Birgit smiled lightly, her pale eyes brightening at Arienh's unspoken question. "From Mildread's old ram," she said, fingering the brown skein. "He gave the softest wool. I will miss him."
"The ewes will miss him more. I will not be long, but I must climb the low mount near the estuary to look at the mountains. Perhaps I can tell if the snow melts too fast."
Arienh closed the door, hearing the latch click into place. Already the wind had shifted, blowing stiff, cold, and damp from the sea, so she knotted her shawl and strode briskly across the valley. When the slope steepened, the path deteriorated into a slick, muddy rivulet, then ended abruptly. Grabbing a handful of soggy brown bracken, Arienh hoisted herself up past jutting rock faces. If she avoided the mud slides, the climb was not difficult. Yet after a winter's inactivity her heart raced faster and her breaths came more quickly. It felt good.
A lone, slender ash tree drooped down a branch, and she grasped it and tugged herself up onto the next ledge. Already she longed for the rough weather in her face at the top of her climb, and the view out over the grey, churning Irish Sea, and inland to the high peaks with the snow on their slopes that worried her. She looked up to find her next hand hold.
Terror slammed into her.
Her gaze slid swiftly up a huge masculine form, past alien boots, legs stout as tree trunks, broad chest and husky arms, and screeched to a stop at startled blue eyes.
Viking!
Her gasp burst into a shriek. The Viking lunged for her as she twisted away, hurling herself down the way she had come. His steps crashed behind her. Arienh dashed along a ledge, leapt, landed on a mud slide and skidded down the rock-strewn slope. She scrambled to her feet, clambered over jutting stones to another slide of mud, ignoring bruising rocks and snags that tore at skin and cloth as she hurtled downhill. Behind her the Viking shouted in his heathen tongue.
Arienh hit the valley floor hard, stumbled, lurched to her feet and ran, dodging around boulders, forcing her legs as fast as they could go. Her lungs burned as she gasped, commanding herself, run faster! Faster!
The Viking caught her hair, yanked her backward. A huge arm ensnared her waist, cutting short her breath. Jerking her dagger from her waist cord, she stabbed backward, and felt the sickening give of flesh beneath the blade. The raider dropped his hold, staggered back, astonishment flooding his wide blue eyes.
She stared, stunned. Surely this was not hers, but some alien blade, that was gripped in her hand, dripping bright blood.

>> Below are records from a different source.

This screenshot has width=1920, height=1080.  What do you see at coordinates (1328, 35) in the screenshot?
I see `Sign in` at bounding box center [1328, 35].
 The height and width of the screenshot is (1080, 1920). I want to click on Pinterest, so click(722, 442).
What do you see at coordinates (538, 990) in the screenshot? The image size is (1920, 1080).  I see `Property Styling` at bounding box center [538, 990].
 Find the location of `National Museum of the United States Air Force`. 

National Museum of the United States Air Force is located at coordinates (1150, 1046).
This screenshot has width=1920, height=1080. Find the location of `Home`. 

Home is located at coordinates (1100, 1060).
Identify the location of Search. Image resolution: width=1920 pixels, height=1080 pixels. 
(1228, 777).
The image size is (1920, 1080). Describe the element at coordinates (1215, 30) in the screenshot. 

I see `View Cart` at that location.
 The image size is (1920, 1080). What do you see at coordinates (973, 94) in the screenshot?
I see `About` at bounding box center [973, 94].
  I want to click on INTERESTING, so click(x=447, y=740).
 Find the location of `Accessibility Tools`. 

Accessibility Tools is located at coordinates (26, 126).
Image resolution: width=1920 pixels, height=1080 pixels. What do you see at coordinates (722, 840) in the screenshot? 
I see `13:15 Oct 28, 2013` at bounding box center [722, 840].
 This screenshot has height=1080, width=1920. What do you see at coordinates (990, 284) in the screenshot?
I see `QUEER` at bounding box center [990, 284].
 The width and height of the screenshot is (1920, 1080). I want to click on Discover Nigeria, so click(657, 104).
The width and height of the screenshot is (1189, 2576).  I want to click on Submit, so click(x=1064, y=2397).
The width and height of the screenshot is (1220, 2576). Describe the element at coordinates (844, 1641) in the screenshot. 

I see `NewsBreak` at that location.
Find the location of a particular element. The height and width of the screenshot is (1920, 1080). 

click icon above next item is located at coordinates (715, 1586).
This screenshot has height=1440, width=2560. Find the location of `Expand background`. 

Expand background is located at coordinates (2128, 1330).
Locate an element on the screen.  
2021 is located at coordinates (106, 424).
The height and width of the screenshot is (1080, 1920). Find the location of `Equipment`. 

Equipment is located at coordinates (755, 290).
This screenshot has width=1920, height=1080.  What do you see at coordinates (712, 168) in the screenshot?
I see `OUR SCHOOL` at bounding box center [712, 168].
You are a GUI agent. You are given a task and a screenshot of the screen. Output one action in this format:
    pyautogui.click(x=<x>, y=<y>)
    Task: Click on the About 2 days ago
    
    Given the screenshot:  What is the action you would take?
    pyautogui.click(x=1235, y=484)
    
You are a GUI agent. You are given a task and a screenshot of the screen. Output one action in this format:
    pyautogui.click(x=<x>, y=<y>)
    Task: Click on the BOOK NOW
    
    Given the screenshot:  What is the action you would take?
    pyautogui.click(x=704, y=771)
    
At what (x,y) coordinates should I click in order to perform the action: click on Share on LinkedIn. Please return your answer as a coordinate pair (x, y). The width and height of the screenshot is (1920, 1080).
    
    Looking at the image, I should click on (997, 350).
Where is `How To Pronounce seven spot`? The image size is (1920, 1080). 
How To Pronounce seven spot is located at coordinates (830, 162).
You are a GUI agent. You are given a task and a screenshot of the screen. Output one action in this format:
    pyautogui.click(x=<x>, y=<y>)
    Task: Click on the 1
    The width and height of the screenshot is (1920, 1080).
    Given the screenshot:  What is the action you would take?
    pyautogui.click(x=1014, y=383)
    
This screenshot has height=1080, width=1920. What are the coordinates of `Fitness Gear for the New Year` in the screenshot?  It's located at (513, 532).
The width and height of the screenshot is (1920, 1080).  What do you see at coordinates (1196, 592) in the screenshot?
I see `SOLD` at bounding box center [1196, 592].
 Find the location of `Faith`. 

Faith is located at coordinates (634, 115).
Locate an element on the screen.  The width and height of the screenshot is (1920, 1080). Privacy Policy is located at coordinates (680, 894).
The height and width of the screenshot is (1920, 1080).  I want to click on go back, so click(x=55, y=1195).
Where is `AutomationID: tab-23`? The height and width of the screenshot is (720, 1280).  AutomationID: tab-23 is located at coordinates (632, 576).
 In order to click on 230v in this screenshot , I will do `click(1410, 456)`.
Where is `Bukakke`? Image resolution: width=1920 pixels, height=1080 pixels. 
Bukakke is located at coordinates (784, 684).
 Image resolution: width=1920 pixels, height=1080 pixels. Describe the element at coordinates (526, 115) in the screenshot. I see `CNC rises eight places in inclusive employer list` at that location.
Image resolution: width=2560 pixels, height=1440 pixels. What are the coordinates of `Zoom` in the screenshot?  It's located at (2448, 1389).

Inside herself, she screamed at her legs to flee, but they rooted into the mud like house posts.
The giant man fell to his knees, hands lacing over the bloody wound in his gut. He pitched forward, arms suddenly swinging to catch himself, then his blood-slick hands slipped on the boulder before him. His head cracked against it, the sound muffled by a sudden, quiet gasp, cut short.
He was dead. --He was, wasn't he? Arienh inched closer.
The Viking moaned. Blood oozed from the side of his head as his eyes rolled open, closed, open. His hand groped toward her. A silent word formed on his lips.
Her scream stuck in her throat as she ran across the rock-strewn valley to the safety of her cottage. She slammed the door behind her and threw the bolt.
Birgit startled at the noise and dropped her shuttle. "Arienh? What?"
"Vikings! They're back!" Arienh leaned against the barred door, gasping for breath, horror still pounding in her chest with the frantic thumping of her heart.